## Dataset excerpts

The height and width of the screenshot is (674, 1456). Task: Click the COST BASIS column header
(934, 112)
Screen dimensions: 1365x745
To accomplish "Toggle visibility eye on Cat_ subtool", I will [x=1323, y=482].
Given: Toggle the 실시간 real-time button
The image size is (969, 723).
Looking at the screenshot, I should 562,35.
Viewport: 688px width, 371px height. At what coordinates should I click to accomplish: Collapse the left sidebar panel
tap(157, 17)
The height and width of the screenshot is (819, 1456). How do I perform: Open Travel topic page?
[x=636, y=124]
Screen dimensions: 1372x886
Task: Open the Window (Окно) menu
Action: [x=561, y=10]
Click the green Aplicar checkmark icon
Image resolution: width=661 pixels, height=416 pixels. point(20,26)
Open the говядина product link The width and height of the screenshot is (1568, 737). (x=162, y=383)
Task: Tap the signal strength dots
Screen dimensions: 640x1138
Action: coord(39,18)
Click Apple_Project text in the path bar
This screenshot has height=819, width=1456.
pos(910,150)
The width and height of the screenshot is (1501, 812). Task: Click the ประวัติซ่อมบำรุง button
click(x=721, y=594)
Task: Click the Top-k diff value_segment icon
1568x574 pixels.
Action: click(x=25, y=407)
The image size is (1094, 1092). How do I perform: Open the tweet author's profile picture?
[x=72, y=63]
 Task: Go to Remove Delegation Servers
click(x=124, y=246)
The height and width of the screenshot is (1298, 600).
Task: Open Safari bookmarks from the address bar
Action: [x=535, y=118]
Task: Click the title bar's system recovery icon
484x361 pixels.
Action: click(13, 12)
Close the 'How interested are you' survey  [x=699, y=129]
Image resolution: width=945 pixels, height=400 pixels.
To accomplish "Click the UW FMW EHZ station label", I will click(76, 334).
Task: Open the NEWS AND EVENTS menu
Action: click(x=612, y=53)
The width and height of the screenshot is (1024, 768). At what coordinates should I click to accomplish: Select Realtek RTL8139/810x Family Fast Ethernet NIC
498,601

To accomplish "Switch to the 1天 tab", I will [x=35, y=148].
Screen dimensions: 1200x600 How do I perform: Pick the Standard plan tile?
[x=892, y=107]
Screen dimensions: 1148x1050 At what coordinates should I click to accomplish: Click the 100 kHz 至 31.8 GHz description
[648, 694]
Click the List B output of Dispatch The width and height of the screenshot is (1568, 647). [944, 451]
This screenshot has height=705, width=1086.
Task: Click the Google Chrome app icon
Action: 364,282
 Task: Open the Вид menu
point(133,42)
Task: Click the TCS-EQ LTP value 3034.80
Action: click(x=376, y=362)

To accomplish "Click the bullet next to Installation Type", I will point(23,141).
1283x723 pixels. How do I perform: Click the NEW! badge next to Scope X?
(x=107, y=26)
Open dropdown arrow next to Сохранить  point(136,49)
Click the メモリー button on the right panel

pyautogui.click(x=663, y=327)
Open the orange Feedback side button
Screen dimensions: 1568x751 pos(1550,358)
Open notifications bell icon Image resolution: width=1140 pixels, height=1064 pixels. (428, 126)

## AIM OF THE EXERCISE
Whatever is in the entries above, write it out exactly.

## TASK RESPONSE
The height and width of the screenshot is (674, 1456). Task: Click the COST BASIS column header
(934, 112)
Screen dimensions: 1365x745
To accomplish "Toggle visibility eye on Cat_ subtool", I will [x=1323, y=482].
Given: Toggle the 실시간 real-time button
The image size is (969, 723).
Looking at the screenshot, I should 562,35.
Viewport: 688px width, 371px height. At what coordinates should I click to accomplish: Collapse the left sidebar panel
tap(157, 17)
The height and width of the screenshot is (819, 1456). How do I perform: Open Travel topic page?
[x=636, y=124]
Screen dimensions: 1372x886
Task: Open the Window (Окно) menu
Action: [x=561, y=10]
Click the green Aplicar checkmark icon
Image resolution: width=661 pixels, height=416 pixels. point(20,26)
Open the говядина product link The width and height of the screenshot is (1568, 737). (x=162, y=383)
Task: Tap the signal strength dots
Screen dimensions: 640x1138
Action: coord(39,18)
Click Apple_Project text in the path bar
This screenshot has height=819, width=1456.
pos(910,150)
The width and height of the screenshot is (1501, 812). Task: Click the ประวัติซ่อมบำรุง button
click(x=721, y=594)
Task: Click the Top-k diff value_segment icon
1568x574 pixels.
Action: click(x=25, y=407)
The image size is (1094, 1092). How do I perform: Open the tweet author's profile picture?
[x=72, y=63]
 Task: Go to Remove Delegation Servers
click(x=124, y=246)
The height and width of the screenshot is (1298, 600).
Task: Open Safari bookmarks from the address bar
Action: [x=535, y=118]
Task: Click the title bar's system recovery icon
484x361 pixels.
Action: click(13, 12)
Close the 'How interested are you' survey  [x=699, y=129]
Image resolution: width=945 pixels, height=400 pixels.
To accomplish "Click the UW FMW EHZ station label", I will click(76, 334).
Task: Open the NEWS AND EVENTS menu
Action: click(x=612, y=53)
The width and height of the screenshot is (1024, 768). At what coordinates should I click to accomplish: Select Realtek RTL8139/810x Family Fast Ethernet NIC
498,601

To accomplish "Switch to the 1天 tab", I will [x=35, y=148].
Screen dimensions: 1200x600 How do I perform: Pick the Standard plan tile?
[x=892, y=107]
Screen dimensions: 1148x1050 At what coordinates should I click to accomplish: Click the 100 kHz 至 31.8 GHz description
[648, 694]
Click the List B output of Dispatch The width and height of the screenshot is (1568, 647). [944, 451]
This screenshot has height=705, width=1086.
Task: Click the Google Chrome app icon
Action: 364,282
 Task: Open the Вид menu
point(133,42)
Task: Click the TCS-EQ LTP value 3034.80
Action: click(x=376, y=362)

To accomplish "Click the bullet next to Installation Type", I will point(23,141).
1283x723 pixels. How do I perform: Click the NEW! badge next to Scope X?
(x=107, y=26)
Open dropdown arrow next to Сохранить  point(136,49)
Click the メモリー button on the right panel

pyautogui.click(x=663, y=327)
Open the orange Feedback side button
Screen dimensions: 1568x751 pos(1550,358)
Open notifications bell icon Image resolution: width=1140 pixels, height=1064 pixels. (428, 126)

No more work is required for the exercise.